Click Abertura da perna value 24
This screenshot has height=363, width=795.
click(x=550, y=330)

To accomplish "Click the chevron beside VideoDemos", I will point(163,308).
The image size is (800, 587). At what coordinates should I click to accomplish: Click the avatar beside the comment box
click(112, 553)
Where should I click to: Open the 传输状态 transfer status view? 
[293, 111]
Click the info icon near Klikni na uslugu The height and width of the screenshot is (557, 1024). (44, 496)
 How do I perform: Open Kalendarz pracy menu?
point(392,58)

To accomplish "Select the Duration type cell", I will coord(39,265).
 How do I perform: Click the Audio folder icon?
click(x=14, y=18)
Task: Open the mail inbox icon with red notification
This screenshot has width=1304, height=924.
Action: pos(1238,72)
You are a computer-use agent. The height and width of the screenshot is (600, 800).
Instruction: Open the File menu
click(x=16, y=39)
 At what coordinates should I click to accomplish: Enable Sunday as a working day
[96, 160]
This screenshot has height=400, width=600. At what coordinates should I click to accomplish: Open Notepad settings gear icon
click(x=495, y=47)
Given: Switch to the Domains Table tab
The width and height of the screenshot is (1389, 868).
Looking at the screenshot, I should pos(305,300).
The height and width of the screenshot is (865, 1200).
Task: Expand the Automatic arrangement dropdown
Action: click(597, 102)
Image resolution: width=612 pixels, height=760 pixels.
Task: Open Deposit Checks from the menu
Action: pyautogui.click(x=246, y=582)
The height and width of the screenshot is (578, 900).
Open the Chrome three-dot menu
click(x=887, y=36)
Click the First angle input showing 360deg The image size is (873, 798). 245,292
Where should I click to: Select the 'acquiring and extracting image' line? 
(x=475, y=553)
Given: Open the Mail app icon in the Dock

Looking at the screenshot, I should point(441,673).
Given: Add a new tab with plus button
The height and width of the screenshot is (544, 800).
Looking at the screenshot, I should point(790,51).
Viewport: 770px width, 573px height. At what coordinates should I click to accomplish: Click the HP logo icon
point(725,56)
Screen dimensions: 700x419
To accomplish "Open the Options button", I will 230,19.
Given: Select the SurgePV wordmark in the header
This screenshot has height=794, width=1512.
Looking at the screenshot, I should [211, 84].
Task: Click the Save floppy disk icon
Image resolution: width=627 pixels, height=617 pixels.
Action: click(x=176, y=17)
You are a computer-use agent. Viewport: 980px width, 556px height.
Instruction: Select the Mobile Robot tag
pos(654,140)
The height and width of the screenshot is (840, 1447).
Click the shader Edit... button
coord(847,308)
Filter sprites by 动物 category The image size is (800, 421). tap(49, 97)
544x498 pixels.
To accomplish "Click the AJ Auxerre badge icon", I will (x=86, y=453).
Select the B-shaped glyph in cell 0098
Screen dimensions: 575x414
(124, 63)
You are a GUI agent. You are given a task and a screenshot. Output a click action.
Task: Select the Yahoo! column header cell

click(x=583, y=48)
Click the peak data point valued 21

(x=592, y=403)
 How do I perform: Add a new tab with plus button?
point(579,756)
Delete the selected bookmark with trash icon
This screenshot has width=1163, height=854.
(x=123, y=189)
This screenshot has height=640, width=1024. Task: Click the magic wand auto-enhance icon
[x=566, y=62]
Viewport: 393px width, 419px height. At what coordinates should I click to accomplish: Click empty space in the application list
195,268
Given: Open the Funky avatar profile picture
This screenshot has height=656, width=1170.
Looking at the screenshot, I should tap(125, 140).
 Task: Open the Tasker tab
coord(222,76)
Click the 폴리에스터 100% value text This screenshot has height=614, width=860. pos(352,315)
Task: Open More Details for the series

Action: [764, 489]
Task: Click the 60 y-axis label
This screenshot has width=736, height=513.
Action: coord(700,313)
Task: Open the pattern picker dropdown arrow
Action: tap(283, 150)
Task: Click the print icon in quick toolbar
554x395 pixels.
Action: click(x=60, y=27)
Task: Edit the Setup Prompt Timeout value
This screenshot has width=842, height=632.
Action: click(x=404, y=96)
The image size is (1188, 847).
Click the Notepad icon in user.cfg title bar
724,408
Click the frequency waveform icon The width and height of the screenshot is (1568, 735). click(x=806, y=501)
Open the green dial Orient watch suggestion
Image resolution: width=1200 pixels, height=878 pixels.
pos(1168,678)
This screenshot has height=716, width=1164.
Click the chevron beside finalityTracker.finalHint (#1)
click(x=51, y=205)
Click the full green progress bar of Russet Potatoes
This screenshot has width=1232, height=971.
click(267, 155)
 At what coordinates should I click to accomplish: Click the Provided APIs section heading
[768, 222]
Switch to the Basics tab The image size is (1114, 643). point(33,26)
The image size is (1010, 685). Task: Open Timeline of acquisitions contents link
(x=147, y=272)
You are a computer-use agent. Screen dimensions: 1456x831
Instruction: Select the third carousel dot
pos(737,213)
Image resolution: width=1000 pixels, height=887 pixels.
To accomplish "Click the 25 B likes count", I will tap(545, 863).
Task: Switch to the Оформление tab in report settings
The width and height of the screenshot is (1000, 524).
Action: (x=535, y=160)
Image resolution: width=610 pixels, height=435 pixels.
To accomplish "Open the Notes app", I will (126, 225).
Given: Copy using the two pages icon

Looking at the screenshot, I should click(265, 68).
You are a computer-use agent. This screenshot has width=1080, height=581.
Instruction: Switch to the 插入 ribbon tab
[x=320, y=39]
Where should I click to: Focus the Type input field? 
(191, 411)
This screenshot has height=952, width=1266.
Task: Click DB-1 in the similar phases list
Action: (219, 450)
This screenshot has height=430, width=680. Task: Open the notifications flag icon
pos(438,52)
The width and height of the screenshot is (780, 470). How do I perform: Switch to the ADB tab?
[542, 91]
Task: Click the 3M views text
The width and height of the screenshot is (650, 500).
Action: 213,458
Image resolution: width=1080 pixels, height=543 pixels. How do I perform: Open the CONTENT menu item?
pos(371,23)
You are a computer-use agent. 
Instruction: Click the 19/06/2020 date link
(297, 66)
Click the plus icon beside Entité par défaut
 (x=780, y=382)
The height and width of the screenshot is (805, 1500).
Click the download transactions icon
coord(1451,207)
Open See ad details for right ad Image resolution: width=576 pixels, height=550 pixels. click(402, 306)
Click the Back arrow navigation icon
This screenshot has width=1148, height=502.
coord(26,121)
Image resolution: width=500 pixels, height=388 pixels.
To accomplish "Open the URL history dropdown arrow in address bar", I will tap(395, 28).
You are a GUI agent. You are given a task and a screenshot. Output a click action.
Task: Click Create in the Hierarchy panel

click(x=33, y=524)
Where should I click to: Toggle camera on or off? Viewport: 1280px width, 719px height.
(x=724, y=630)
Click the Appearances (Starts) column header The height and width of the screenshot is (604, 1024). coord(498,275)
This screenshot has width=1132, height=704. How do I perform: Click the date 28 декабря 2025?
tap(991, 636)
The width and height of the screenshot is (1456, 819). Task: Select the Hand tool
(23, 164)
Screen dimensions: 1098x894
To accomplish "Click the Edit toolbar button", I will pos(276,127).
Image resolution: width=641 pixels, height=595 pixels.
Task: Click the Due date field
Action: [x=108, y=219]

= = = =

### TASK TO CARRY OUT
Print, unaltered, every line from the beginning of the material down to the line with "Given: Switch to the Domains Table tab".

### ANSWER FOR THIS EXERCISE
Click Abertura da perna value 24
This screenshot has height=363, width=795.
click(x=550, y=330)

To accomplish "Click the chevron beside VideoDemos", I will point(163,308).
The image size is (800, 587). At what coordinates should I click to accomplish: Click the avatar beside the comment box
click(112, 553)
Where should I click to: Open the 传输状态 transfer status view? 
[293, 111]
Click the info icon near Klikni na uslugu The height and width of the screenshot is (557, 1024). (44, 496)
 How do I perform: Open Kalendarz pracy menu?
point(392,58)

To accomplish "Select the Duration type cell", I will coord(39,265).
 How do I perform: Click the Audio folder icon?
click(x=14, y=18)
Task: Open the mail inbox icon with red notification
This screenshot has width=1304, height=924.
Action: pos(1238,72)
You are a computer-use agent. The height and width of the screenshot is (600, 800).
Instruction: Open the File menu
click(x=16, y=39)
 At what coordinates should I click to accomplish: Enable Sunday as a working day
[96, 160]
This screenshot has height=400, width=600. At what coordinates should I click to accomplish: Open Notepad settings gear icon
click(x=495, y=47)
Given: Switch to the Domains Table tab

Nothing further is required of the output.